Plutarch[94] states that it was the custom at coming of age to tonsure the head and offer the hair to some god, and describes the young Theseus as adopting what we know as the Celtic tonsure, thenceforth called after his name.

“The custom still being in existence at that time for those quitting childhood to go to Delphi and dedicate[95] their hair to the god, Theseus also went to Delphi (and the place is still called after him the Theseia, so they say) and shaved the hair of his head in front only (ἐκείρατο τὰ πρόσθεν μόνον) Homer says the Abantes do:[96] and this kind of tonsure (κουρά) is called ‘Theseis’ because of him.
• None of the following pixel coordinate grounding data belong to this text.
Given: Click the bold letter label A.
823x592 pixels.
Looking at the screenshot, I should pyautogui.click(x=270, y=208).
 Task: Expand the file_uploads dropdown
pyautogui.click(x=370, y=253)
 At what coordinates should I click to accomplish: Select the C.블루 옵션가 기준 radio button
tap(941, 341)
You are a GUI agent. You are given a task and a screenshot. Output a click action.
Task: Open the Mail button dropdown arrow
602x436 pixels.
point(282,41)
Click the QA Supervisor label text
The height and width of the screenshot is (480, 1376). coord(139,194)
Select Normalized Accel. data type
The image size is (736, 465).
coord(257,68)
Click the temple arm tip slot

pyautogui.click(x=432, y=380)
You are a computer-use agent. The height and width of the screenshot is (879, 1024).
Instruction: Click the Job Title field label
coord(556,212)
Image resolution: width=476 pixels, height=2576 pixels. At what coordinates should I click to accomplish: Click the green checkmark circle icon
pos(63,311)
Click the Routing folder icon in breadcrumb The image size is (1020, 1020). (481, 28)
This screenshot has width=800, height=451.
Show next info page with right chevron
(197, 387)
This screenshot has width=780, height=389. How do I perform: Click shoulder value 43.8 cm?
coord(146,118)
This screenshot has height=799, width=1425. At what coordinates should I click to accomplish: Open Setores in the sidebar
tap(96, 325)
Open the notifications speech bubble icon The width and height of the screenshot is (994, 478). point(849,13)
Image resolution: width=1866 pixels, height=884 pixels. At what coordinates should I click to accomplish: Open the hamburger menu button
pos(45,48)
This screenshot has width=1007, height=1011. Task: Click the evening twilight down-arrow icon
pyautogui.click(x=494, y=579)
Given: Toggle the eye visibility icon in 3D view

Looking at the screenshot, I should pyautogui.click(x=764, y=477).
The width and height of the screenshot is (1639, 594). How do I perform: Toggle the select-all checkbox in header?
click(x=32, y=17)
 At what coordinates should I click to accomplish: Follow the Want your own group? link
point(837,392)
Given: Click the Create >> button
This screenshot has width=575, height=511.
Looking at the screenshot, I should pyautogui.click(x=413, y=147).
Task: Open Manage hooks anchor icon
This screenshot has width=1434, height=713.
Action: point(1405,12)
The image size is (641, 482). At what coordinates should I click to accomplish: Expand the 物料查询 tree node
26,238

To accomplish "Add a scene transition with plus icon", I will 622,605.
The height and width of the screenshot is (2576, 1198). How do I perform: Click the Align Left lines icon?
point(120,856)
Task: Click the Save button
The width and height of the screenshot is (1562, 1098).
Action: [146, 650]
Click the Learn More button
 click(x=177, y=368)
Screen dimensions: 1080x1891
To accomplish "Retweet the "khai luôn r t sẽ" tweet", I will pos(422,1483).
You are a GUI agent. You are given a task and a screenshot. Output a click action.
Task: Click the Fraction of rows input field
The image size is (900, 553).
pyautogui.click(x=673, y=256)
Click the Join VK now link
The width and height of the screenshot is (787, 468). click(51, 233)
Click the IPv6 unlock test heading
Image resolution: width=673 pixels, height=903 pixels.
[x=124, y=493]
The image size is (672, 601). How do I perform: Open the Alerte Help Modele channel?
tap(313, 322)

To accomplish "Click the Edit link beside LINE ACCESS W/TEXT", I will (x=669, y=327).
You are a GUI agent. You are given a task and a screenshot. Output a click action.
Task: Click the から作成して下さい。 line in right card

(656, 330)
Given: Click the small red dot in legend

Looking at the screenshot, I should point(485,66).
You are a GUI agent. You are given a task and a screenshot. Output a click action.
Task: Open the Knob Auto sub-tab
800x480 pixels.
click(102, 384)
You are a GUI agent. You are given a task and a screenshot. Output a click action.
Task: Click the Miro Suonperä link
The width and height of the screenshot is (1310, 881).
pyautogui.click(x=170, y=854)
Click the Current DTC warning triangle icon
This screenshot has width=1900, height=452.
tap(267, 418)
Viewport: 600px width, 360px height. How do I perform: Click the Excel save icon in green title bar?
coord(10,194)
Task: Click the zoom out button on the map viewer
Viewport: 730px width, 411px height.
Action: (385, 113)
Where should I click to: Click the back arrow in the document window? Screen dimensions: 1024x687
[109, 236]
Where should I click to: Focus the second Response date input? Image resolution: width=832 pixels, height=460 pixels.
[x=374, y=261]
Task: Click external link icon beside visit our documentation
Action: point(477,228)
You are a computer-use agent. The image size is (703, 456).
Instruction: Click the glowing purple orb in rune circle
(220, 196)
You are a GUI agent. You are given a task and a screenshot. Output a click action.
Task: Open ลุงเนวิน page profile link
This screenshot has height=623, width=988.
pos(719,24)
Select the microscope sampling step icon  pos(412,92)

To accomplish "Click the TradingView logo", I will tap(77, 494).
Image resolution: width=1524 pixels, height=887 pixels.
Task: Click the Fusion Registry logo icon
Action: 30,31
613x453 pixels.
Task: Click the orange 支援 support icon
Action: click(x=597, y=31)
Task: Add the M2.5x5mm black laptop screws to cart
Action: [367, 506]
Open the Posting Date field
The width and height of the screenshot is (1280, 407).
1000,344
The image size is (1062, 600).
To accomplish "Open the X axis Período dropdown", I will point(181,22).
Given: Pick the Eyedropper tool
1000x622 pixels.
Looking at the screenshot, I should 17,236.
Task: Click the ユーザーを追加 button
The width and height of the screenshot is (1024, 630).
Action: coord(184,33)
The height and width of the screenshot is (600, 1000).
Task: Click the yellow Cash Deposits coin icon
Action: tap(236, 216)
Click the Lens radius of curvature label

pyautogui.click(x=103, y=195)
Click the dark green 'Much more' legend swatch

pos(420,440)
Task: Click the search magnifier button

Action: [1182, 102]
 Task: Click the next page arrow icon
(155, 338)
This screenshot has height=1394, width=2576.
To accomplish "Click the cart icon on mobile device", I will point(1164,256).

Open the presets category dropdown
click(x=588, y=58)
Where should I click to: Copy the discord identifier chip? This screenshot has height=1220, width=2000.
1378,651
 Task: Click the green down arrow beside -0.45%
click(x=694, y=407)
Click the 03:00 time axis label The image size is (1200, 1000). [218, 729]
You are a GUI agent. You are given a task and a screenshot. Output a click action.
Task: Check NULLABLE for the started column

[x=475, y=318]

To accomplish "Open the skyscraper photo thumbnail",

Now the Abantes first shaved themselves in this manner, not in imitation of the Arabs[97] as some have it, nor even in emulation of the Mysians, but being a warlike people and fighting hand to hand, ... as Archilochos testifies. For this reason Alexander is said to have ordered his Macedonians to shave their beards....”

This cutting the hair as token of dedication to any particular object or deity was of common occurrence. Achilles' hair was dedicated as an offering to the river Spercheios in case of his safe return.[98] Knowing that this is impossible, in his grief at the death of Patroklos, with apologies to the god he cuts his [pg 040] flowing locks and lays them in the hand of his dead friend.

Pausanias declares that it was the custom with all the Greeks to dedicate their hair to rivers.[99]

Theophrastus[100] mentions as a characteristic of the man of Petty Ambition that he will “take his son away to Delphi to have his hair cut (ἀποκεῖραι),” showing that this venerable custom had by that time become pedantic and an object of ridicule.

According to Athenaeus,[101] when the young men cut their hair they brought a large cup of wine to Herakles and, pouring a libation, offered it to the assembled people to drink.

The age at which the hair was cut seems to have varied. The Ordinances of Manu[102] give the following instructions:—

“The Keçanta (tonsure-rite) is ordered in the sixteenth year[103] of a Brahman, in the twenty-second of a Ksatriya, and in two years more after that for a Vaiçya.”

But whenever the actual tonsure was performed, it seems to have been a very widely spread custom, symbolical in some way of devotion to a deity or kindred, or to some particular course of life.

Its importance in this place, however, lies in its being one of the special acts relating to the admission to tribal status, and to the devotion, so to speak, of the services of the individual to the corporate needs of his tribe or kindred.